Hello Andrew,

i wish I could share the code, but for proprietary reasons I can't. But I
can give some idea though of what i am trying to do. The job reads a file
and for each line of that file and processors these lines. I am not doing
anything intense in the "processLogs" function

import argonaut._
import argonaut.Argonaut._


/* all of these case classes are created from json strings extracted from
the line in the processLogs() function
*
*/
case class struct1…
case class struct2…
case class value1(struct1, struct2)

def processLogs(line:String): Option[(key1, value1)] {…
}

def run(sparkMaster, appName, executorMemory, jarsPath) {
  val sparkConf = new SparkConf()
   sparkConf.setMaster(sparkMaster)
   sparkConf.setAppName(appName)
   sparkConf.set("spark.executor.memory", executorMemory)
    sparkConf.setJars(jarsPath) // This includes all the jars relevant
jars..
   val sc = new SparkContext(sparkConf)
  val rawLogs = sc.textFile("hdfs://<my-hadoop-namenode:8020:myfile.txt")

rawLogs.saveAsTextFile("hdfs://<my-hadoop-namenode:8020:writebackForTesting")

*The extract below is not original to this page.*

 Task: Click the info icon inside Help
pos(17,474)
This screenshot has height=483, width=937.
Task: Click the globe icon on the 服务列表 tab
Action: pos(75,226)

rawLogs.flatMap(processLogs).saveAsTextFile("hdfs://<my-hadoop-namenode:8020:outfile.txt")
}

If I switch to "local" mode, the code runs just fine, it fails with the
error I pasted above. In the cluster mode, even writing back the file we
just read fails
(rawLogs.saveAsTextFile("hdfs://<my-hadoop-namenode:8020:writebackForTesting")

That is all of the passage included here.